● **Task details**: Can you reproduce, word for word, the stretch of the passage on why generic CVs fail from "The consequence is" through "a different focus."?

● **Quoted passage**:
Why Generic CVs Fail
Every job description is written in its own language. A fintech company posting a "Senior Data Analyst" role will use different phrasing, different tool names, and different priority ordering than a healthcare company posting the same grade of role. The Applicant Tracking System (ATS) that processes your application has already parsed the job description and built a keyword model from it. Your CV is then scored against that model.
If you describe your experience using different terminology than the JD uses — even if the underlying skill is identical — you score zero on that criterion. A candidate who has ten years of relevant experience but uses synonyms throughout their CV can score below a less experienced candidate whose CV happens to mirror the JD language. The system is measuring language match, not capability.
The consequence is significant. Independent research consistently shows that tailored CVs receive more recruiter responses than generic ones. The gap is not marginal: a CV tailored to a specific role's language routinely achieves ATS match scores 20–30 percentage points higher than the same CV left unmodified. For roles where the ATS cutoff is 70%, those points determine whether any human ever reads your application.
Before You Start: Analyse the Job Description Properly
Most people skim a job description once before applying. Effective tailoring requires reading it three times, each with a different focus.

● **Data extract**:
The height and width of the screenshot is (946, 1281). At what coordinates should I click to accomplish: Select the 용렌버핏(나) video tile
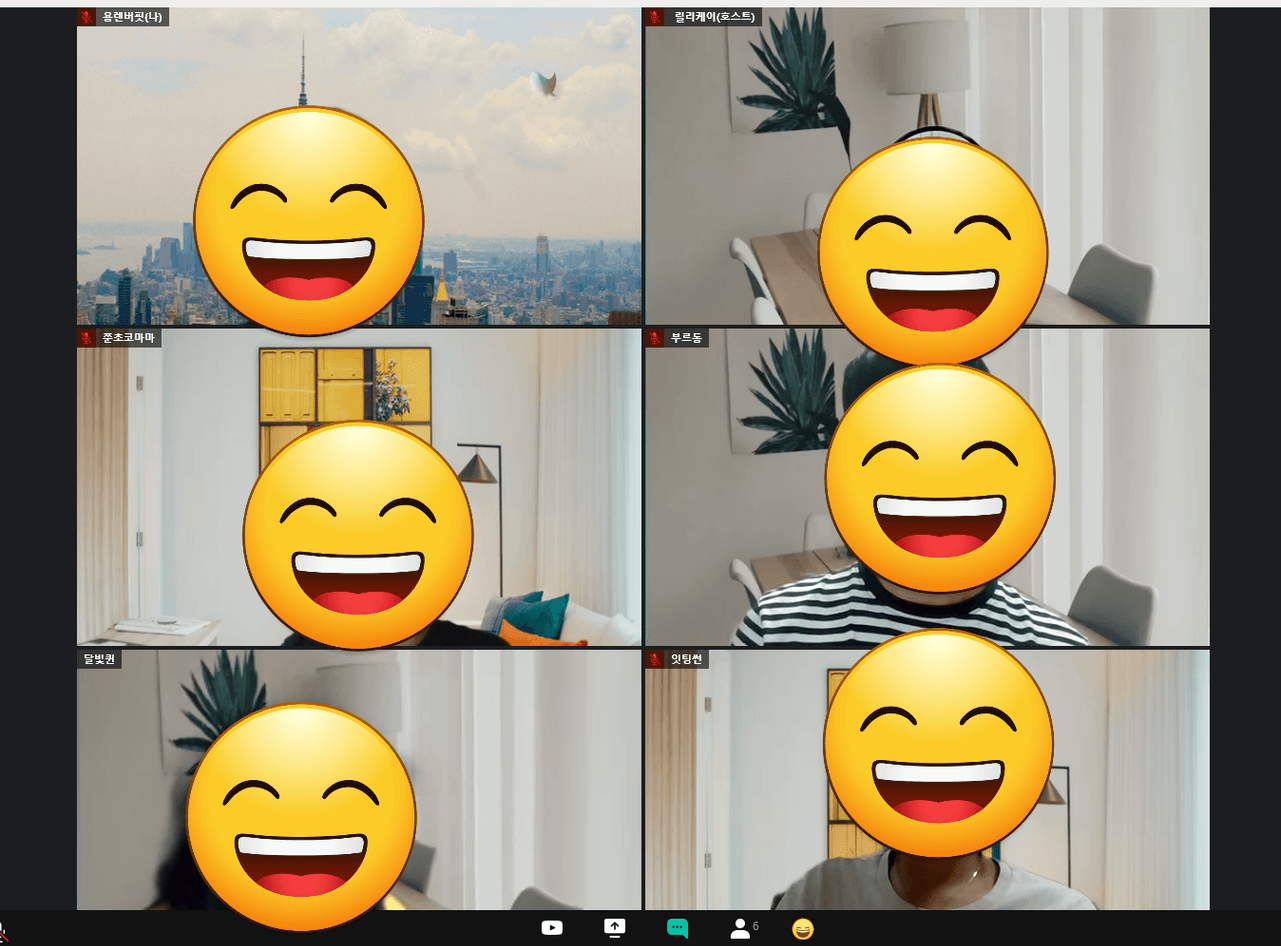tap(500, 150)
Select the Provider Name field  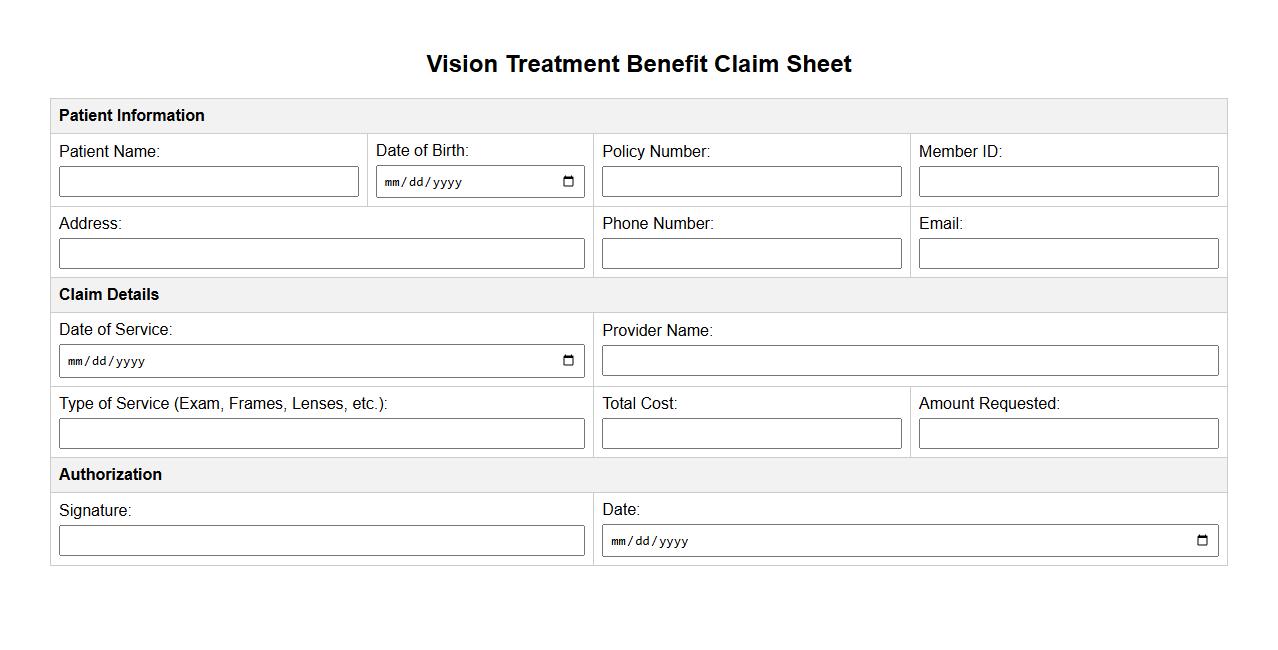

● **Full output**:
The consequence is significant. Independent research consistently shows that tailored CVs receive more recruiter responses than generic ones. The gap is not marginal: a CV tailored to a specific role's language routinely achieves ATS match scores 20–30 percentage points higher than the same CV left unmodified. For roles where the ATS cutoff is 70%, those points determine whether any human ever reads your application.
Before You Start: Analyse the Job Description Properly
Most people skim a job description once before applying. Effective tailoring requires reading it three times, each with a different focus.